Le comédien Bill Maher a déclaré que l’accord de cessez-le-feu conclu par le président Donald Trump avec l’Iran lui permettait de « sauver la face ».
Maher s’en prend souvent au leader républicain et, dans son émission de vendredi soir, il s’est moqué de l’accord de cessez-le-feu de Trump avec l’Iran avant les pourparlers de paix qui commencent aujourd’hui.
“Evidemment, avec cet accord que nous avons, nous devons sauver la face et ne pas tuer tout le monde en Iran en prétendant que le (détroit d’Ormuz) est ouvert”, a-t-il déclaré vendredi dans son émission HBO Real Time.
“Même si, d’une manière ou d’une autre, ce n’est pas le cas. L’Iran impose des péages. L’entrée coûte 2 millions de dollars. Comme à Disneyland”, a-t-il plaisanté.
La guerre en Iran a vu les Iraniens fermer effectivement le détroit d’Ormuz, par lequel transitent 20 % des réserves mondiales de pétrole – un point de discorde pour Trump, qui a exigé à Pâques que le pays « ouvre ce putain de détroit ».

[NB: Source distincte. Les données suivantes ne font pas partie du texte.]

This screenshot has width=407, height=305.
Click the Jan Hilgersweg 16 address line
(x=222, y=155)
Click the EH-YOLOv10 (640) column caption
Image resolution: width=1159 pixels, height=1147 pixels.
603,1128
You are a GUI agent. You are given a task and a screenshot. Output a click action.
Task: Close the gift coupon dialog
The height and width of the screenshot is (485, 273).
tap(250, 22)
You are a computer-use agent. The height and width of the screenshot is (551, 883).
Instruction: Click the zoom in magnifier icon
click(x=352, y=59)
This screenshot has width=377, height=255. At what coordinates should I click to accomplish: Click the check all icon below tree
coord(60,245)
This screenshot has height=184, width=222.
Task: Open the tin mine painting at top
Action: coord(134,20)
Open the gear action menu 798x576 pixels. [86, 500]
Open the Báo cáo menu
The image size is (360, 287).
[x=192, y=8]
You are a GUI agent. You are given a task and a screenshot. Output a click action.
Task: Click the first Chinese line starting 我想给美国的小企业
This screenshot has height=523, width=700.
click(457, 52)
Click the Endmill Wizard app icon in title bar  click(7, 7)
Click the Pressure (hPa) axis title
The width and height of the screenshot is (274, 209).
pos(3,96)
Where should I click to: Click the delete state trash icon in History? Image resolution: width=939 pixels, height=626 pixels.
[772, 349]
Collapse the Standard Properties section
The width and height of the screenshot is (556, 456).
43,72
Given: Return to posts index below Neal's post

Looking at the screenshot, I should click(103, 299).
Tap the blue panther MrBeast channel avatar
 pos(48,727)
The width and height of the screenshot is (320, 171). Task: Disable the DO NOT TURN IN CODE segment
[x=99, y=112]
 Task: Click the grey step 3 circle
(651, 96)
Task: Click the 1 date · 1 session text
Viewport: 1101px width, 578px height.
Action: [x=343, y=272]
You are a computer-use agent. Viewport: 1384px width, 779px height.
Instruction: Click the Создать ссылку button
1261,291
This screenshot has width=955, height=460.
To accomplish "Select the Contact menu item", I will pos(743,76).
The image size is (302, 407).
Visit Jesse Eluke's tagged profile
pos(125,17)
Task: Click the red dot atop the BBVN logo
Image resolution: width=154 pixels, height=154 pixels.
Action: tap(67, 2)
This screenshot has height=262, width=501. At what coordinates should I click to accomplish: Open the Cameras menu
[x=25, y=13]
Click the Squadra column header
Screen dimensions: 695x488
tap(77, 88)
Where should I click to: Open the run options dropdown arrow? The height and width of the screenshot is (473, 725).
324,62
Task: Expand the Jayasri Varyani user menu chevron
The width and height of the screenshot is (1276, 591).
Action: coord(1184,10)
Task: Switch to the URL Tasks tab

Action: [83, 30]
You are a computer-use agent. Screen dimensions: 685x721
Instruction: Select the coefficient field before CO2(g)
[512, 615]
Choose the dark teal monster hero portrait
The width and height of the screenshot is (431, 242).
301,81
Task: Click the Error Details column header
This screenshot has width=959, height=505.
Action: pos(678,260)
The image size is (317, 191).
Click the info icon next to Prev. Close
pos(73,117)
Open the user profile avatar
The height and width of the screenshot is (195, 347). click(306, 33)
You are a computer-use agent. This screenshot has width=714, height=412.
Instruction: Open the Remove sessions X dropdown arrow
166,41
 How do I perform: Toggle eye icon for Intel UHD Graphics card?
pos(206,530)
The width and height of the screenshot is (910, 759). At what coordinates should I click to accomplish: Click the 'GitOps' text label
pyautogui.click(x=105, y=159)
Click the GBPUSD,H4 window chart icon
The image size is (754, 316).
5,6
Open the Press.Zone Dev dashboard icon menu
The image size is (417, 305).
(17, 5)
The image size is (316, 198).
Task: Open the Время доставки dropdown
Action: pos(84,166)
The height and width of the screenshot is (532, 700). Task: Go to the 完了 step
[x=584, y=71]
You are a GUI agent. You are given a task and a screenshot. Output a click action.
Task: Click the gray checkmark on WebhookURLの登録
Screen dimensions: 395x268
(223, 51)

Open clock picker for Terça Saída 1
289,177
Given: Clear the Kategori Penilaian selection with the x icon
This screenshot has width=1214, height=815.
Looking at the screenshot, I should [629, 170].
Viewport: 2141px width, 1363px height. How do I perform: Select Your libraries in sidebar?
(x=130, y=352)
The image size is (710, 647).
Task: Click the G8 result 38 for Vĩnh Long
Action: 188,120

“Tout se passe toujours dans le détroit d’Ormuz, là où nous obtenons tout le pétrole, nous avons besoin de pétrole”, a déclaré Maher lors de son émission.
“Nous avons un cessez-le-feu. Nous avons un cessez-le-feu, peu importe ce que cela signifie. Oui, nous avons conclu un accord avec l’Iran. Nous avons convenu d’arrêter de les bombarder, et ils ont accepté de commencer à bombarder, donc, vous savez, c’est en quelque sorte réciproque”, a-t-il plaisanté.
Cependant, le FrVendredi, Trump a averti ce pays du Moyen-Orient de se précipiter vers un accord de paix ou de prendre des risques. mettre fin à l’accord de cessez-le-feu en lançant de nouvelles attaques.
Le comédien Bill Maher affirme que l’accord de cessez-le-feu avec l’Iran du président Donald Trump vise simplement à « sauver la face »
“Evidemment, avec cet accord que nous avons, nous devons sauver la face et ne pas tuer tout le monde en Iran en prétendant que le (détroit d’Ormuz) est ouvert”, a déclaré Maher à propos de l’accord Trump.
“Nous le saurons dans environ 24 heures. Nous le saurons bientôt”, a déclaré Trump au New York Post après avoir envoyé le vice-président JD Vance au Pakistan pour diriger les pourparlers de paix.
Il s’agit de la dernière salve d’une série d’ultimatums contre la République islamique qui ont défini la conduite de la guerre du président.
“Une réinitialisation est en cours. Nous chargeons les navires avec les meilleures munitions, les meilleures armes jamais fabriquées – encore meilleures que ce que nous avons fait auparavant, et nous les faisons exploser”, a-t-il déclaré.
“Et si nous ne parvenons pas à un accord, nous les utiliserons, et nous les utiliserons de manière très efficace.”
Samedi, deux destroyers américains ont traversé le détroit d’Ormuz dans le cadre d’une mission de liberté de navigation.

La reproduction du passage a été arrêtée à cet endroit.